Tuesday, June 21, 2016

More Fun in Oxford, Then on to Wiltshire and the Cotswolds

On Saturday morning (June 18), after having another huge English breakfast and checking out of the hotel, we returned to Tim and Rosemary's to spend time with them as well as their daughter Helen, who had come to visit for the weekend.

Rosemary, Helen, Katya, Matthew, Tim and Peter
The four of us plus Helen (after a cup of tea, which can be and is offered at any time) took a bus into downtown Oxford to explore.  We walked along the Broad, strolled through the covered market, peeked into the green courtyards of various colleges, and stopped to admire the Radcliffe Camera and the Bodleian Library from the outside.

Radcliffe Camera, Oxford
We ended up at Magdelan Bridge over the Thames, where we rented a punt for an hour.  The streets of Oxford as well as the river were full of revelers as the term had just ended.  After getting away from the dock, which was the greatest challenge since punts were going in all directions, we floated along on a fairly regular course.  Peter was in charge most of the time, but Matthew also gave maneuvering the boat a go and did not do badly.  At least neither he not Peter fell in.

Matthew and Helen with Peter punting on the Thames
Despite the amount of food we consumed in the morning, we were quite hungry by the time we got around to having lunch in the mid-afternoon.  We chose the Eagle and Child on St. Giles Street as it was the gathering place for the Inklings, a group of writers who included J.R.R. Tolkien and C.S. Lewis.  We sat at a varnished wooden table beneath photos and a signed document commemorating a toast that the Inklings made in the 1950's.

Matthew enjoyed a beer in front of photo of Tolkien at the Eagle and Child pub
Returning with Helen to Tim and Rosemary's home, we enjoyed another cup of tea and then departed for Wiltshire, where we had plans to spend the night with Peter and Sarah McCluskie at their lovely home in the Old Rectory at Winterbourne Bassett.  Peter and Peter have known each other since the late 1970's, when they were part of a group led by Andrew della Casa who set off on an expedition across the Sahara through Algeria, Libya, Sudan and Egypt--and made it!  The trip is legendary among the group members and their families at least.

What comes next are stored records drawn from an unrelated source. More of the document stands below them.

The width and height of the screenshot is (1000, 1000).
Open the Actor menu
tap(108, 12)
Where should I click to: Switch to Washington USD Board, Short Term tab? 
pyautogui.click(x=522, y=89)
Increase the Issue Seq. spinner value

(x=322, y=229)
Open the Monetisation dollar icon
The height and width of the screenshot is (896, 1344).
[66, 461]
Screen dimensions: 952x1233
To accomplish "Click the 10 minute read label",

Peter and Sarah showed us the old church of St. Katherine and St. Peter by their house, a place where, it was recently discovered, pilgrims stopped and left markings on their way to the Avebury Stone Circle and by ship from Bristol to travel the Camino de Santiago in Spain.  At the time of these pilgrimages, churches had dirt floors and were overnight refuges for those unable to pay for lodging.

Pilgrim markings at the church of St. Katherine and St. Peter
Church of St. Katherine and St. Peter in Winterbourne Bassett
We enjoyed tea around a cozy fire--yes, a fire for warmth in mid-June!--before sitting down together, along with their youngest daughter Millie and a friend of hers from Pembrook College, Oxford, for a fantastic meal of vegetarian curry and naan.  Most of the evening was spent with Peter and Peter reminiscing about the great Sahara expedition.  Peter M. pulled out a file he had kept with fund-raising documents, receipts, minutes of planning meetings and photos as well as a cassette tape containing a recording of an interview three of the expedition members had done on the BBC before the trip.  (It was hilarious, revealing the naivity of youth!  We had to listen to it twice.)
Sarah, Matthew, Katya, Hector, Peter and Peter

In the morning, after breakfast, we repacked the car and said goodbye as we set off for our next social engagement, lunch with Andrew della Casa and his family at their weekend home in the beautiful green rolling hills of the Cotswolds.  Their house is in a lovely rural setting, nestled amidst 3500 acres of fields and woods used for partridge and pheasant hunting.  

More later!  Off to see the sights around Glasgow.